Despite Cameron’s above-the-title billing, this movie really belongs to director Tim Miller (Deadpool), and he does an outstanding job. The action sequences are at the same thrilling level as the first two films; if I occasionally lost track of the combatants as they chased and fought over highways and through manufacturing plants and government facilities, that’s a very minor quibble with a sensationally entertaining package. Once again a hero and a villain face off as the fate of a future savior hangs in the balance. This time, Mackenzie Davis’ cyborg Grace must save Dani (Natalia Reyes) from the relentless Terminator (Gabriel Luna, who’d be sexy if he weren’t so scary). Into this fray steps Sarah (Hamilton), who’s developed a hilariously cynical sense of humor but is just as much a force to be reckoned with at age 64—I think of her as “Action Grandma.” (According to a recent Queerty interview, the actress reminds many gay men of their own fiercely protective mothers.) Eventually, our heroes ally themselves with a T-800 played, of course, by original franchise star Arnold Schwarzenegger, who once again puts his stoic affect to comic use.

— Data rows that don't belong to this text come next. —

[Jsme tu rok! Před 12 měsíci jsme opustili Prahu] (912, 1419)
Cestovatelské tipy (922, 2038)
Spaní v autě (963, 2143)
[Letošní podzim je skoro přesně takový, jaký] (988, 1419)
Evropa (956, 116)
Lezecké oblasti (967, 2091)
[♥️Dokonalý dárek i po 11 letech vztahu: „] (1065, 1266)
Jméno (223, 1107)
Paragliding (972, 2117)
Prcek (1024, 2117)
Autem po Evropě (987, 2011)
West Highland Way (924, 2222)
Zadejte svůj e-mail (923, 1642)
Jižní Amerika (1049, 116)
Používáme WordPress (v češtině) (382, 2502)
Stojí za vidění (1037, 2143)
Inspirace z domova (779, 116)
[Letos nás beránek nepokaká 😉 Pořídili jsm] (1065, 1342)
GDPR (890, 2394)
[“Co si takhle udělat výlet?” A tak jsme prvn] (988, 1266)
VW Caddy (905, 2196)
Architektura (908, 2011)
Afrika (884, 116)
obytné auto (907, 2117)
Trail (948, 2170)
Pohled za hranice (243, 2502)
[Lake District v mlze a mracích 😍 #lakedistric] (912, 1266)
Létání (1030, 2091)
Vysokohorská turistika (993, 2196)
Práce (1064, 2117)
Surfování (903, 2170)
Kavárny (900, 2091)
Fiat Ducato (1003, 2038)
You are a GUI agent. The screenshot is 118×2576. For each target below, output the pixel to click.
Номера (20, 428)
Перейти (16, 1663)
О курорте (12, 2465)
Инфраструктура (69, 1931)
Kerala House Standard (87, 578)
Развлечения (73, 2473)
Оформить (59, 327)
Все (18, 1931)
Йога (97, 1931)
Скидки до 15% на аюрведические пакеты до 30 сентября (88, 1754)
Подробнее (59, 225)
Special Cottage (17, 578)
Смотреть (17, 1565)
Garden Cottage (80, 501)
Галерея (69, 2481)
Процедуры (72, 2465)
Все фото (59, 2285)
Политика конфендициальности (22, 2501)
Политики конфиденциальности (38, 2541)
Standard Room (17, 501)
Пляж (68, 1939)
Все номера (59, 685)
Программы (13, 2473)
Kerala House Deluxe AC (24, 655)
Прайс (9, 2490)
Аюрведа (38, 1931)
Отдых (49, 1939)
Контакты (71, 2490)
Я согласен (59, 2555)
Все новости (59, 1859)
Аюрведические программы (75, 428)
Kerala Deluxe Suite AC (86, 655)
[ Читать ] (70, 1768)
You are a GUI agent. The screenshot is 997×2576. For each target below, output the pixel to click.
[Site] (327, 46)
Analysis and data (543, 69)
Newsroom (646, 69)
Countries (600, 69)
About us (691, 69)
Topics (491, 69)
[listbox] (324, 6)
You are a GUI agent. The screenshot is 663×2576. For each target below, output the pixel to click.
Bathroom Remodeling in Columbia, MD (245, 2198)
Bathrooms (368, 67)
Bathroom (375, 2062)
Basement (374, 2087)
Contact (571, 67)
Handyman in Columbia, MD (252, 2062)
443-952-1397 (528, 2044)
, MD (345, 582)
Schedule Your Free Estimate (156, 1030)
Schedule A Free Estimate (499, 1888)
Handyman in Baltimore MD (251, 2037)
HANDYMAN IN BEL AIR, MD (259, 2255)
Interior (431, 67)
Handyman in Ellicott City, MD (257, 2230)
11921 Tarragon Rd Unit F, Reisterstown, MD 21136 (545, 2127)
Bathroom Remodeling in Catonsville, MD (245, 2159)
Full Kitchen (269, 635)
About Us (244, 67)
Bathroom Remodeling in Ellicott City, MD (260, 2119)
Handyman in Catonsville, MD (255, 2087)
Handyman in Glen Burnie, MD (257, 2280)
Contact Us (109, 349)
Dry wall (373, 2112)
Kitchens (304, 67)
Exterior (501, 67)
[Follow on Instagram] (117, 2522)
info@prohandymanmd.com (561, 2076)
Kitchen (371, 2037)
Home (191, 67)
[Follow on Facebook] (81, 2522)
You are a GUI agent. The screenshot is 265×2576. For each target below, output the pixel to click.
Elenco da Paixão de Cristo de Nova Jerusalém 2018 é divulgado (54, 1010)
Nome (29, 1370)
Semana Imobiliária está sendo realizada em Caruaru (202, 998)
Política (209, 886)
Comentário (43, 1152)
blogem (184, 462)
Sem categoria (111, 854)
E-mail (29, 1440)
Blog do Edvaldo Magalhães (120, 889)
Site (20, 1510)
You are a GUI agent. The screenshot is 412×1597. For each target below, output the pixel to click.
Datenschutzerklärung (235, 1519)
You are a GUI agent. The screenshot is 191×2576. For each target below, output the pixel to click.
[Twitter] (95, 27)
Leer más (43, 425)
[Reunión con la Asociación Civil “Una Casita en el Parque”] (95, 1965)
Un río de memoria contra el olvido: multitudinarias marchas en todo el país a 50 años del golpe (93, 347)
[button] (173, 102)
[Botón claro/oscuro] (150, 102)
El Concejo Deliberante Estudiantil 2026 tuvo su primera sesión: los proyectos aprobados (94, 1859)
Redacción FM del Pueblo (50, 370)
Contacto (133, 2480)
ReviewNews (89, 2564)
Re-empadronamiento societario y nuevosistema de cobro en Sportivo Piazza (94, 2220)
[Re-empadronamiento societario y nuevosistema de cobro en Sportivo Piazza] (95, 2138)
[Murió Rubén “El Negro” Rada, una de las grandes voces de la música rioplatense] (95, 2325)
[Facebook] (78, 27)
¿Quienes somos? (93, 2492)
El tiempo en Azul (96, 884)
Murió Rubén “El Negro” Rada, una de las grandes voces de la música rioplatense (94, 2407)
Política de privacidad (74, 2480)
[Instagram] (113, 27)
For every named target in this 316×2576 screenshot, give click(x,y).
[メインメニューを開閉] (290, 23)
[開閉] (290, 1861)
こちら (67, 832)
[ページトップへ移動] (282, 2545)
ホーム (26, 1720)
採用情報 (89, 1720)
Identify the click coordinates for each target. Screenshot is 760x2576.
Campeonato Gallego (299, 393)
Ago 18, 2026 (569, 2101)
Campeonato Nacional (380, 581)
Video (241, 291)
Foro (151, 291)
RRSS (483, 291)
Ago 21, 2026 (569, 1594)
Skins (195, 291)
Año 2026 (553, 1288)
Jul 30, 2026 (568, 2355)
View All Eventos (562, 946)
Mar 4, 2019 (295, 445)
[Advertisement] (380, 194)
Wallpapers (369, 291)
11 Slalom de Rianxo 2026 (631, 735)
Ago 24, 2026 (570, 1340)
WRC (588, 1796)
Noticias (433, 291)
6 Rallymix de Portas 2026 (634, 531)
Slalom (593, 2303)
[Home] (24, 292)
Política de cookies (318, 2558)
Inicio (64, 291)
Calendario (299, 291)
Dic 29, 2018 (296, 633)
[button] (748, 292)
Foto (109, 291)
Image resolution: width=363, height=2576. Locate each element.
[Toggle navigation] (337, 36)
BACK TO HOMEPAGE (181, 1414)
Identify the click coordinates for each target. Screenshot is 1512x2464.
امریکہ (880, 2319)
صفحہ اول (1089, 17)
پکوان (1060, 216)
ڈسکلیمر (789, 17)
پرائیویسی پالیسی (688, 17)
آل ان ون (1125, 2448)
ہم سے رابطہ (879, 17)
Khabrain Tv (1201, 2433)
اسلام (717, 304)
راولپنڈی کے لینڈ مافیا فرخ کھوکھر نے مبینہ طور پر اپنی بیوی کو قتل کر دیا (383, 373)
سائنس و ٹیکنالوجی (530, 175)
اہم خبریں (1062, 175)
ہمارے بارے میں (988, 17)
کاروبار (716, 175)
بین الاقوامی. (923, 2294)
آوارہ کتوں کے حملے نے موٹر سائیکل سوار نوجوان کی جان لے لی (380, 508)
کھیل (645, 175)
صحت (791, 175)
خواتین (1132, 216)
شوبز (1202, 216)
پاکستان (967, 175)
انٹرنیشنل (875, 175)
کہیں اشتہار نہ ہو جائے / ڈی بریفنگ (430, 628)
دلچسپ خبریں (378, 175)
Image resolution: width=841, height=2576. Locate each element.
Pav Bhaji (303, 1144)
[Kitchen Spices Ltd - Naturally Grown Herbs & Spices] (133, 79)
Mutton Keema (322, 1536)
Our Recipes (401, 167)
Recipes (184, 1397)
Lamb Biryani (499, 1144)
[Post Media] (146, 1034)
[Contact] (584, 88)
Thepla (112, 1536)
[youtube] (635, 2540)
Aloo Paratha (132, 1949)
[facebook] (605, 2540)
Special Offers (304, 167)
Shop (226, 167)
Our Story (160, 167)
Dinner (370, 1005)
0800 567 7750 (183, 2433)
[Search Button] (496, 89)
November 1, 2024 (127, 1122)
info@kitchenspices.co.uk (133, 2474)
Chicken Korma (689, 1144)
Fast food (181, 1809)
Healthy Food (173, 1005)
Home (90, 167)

A number of factors make this a superior sequel. It makes use of the series’ well-worn formulas while giving them enough twists to stand on its own. At one point, Arnold picks up a pair of the same sunglasses he rocked in the original films before putting them back down, a knowing wink at the audience’s expectations. The cast is uniformly good: Davis is utterly compelling as the androgynous Grace, and Reyes believably embodies Dani’s arc from innocent bystander to battle-ready warrior. Hamilton, though, walks away with the film. She’s so terrific, and displays such range, that I truly hope this movie leads to a career renaissance for her. As iconic as she was in The Terminator and T2, I don’t know that I truly realized just what a great actor she was until this film. The special effects, meanwhile, are predictably top notch, especially when the new cyborg and Terminator are involved.
Terminator: Dark Fate also has some intriguing socially relevant touches. Whether purposeful or not, Grace has a gender fluid quality that might connect with non-binary audiences—for instance, in two separate scenes she chooses men’s clothes over women’s. It could be coincidence, but Miller’s last film Deadpool 2 certainly suggests he’s comfortable with queerness. There’s also a stretch of the film detailing the characters’ tortured journey across the Mexican border, ending in a detention center—when Grace asks a guard where “the new prisoners are taken” she insists that they refer to them as “detainees.” It’s a timely plot element that isn’t overly didactic or preachy, and grounds the film as firmly in the twenty first century as T2 was in the 1990s.
Ultimately, this is a funny, exhilarating entry that rewards longtime fans. Regardless of the box office, time will be kind to it, and if this is the end of the line for Cameron’s creation, it’s a satisfying finale.